>>>

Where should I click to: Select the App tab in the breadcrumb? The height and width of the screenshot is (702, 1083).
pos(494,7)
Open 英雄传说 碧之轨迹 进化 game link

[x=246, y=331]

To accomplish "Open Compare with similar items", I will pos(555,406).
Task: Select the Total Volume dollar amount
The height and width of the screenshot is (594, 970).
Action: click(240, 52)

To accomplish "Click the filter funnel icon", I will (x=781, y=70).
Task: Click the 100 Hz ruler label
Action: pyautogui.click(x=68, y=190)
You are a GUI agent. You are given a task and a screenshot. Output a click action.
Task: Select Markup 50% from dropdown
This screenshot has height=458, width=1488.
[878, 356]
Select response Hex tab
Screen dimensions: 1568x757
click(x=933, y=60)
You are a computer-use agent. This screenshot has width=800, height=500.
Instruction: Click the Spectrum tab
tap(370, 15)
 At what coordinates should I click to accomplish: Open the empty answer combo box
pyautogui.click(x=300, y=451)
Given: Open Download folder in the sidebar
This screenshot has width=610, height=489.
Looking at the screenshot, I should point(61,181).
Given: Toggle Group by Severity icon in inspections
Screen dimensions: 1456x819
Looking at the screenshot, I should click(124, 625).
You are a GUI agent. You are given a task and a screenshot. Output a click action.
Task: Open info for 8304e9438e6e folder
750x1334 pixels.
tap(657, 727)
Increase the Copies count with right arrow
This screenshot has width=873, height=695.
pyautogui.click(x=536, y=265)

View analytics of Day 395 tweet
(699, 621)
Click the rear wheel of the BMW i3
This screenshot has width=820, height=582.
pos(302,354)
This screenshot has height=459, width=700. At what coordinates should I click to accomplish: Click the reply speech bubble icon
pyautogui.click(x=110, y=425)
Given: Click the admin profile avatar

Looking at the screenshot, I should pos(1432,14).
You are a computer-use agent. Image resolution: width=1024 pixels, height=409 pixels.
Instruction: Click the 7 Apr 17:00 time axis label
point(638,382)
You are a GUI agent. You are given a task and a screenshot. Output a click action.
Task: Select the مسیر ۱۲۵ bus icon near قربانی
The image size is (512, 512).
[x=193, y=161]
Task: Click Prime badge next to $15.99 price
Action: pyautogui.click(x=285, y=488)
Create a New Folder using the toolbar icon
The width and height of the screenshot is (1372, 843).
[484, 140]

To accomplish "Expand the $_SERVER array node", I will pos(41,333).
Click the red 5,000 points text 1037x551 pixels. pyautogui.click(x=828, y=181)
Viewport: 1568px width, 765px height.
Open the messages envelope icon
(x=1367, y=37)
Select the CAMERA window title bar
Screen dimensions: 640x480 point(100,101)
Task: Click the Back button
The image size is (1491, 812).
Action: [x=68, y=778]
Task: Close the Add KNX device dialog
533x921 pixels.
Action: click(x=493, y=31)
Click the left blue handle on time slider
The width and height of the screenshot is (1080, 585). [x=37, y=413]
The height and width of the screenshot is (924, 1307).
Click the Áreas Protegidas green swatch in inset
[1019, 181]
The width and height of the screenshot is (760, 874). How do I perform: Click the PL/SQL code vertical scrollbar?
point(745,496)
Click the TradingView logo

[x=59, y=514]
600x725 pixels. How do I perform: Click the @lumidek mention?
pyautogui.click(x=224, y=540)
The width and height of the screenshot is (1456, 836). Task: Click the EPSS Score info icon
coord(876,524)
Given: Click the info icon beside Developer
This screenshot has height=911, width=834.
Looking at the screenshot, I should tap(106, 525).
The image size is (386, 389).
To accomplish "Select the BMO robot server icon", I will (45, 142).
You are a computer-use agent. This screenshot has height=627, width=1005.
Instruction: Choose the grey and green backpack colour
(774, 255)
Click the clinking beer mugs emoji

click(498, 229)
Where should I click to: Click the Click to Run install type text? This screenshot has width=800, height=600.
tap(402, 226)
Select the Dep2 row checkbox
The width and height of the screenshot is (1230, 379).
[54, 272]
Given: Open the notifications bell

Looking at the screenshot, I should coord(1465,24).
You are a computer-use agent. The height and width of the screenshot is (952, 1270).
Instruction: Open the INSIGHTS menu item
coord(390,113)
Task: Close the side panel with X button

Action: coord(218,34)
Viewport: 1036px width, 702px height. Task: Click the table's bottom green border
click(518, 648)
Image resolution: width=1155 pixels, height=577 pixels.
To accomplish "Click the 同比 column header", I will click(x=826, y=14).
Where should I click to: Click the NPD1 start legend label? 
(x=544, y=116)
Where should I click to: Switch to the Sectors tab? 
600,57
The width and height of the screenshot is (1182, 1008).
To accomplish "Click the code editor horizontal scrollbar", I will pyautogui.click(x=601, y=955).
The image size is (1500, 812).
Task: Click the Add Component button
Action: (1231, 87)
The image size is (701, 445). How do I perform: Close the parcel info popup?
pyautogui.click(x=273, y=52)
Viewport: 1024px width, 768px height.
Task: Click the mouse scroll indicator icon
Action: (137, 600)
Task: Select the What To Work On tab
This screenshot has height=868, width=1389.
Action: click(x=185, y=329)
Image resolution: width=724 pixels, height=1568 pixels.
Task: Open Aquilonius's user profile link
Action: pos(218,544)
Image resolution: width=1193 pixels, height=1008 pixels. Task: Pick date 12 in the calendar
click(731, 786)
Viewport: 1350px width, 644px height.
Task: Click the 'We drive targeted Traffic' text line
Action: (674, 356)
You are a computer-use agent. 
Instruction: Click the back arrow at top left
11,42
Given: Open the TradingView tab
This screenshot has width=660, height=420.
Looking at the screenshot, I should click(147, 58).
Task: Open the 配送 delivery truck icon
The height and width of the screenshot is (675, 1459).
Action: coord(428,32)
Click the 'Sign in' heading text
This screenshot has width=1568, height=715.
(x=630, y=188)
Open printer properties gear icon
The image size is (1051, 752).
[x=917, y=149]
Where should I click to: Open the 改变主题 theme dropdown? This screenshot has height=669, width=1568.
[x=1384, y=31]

<<<

• Exercise prompt
Rescale the items starting with the line that contains "Task: Close the side panel with X button" and going on through the line that contains "click(518, 648)", both included. Give only those lines again, requests included, with every click coordinate in the answers multiplied by 2.25 and rounded to a whole number, halves rounded up.

• Task result
Task: Close the side panel with X button

Action: coord(491,77)
Viewport: 1036px width, 702px height. Task: Click the table's bottom green border
click(1166, 1458)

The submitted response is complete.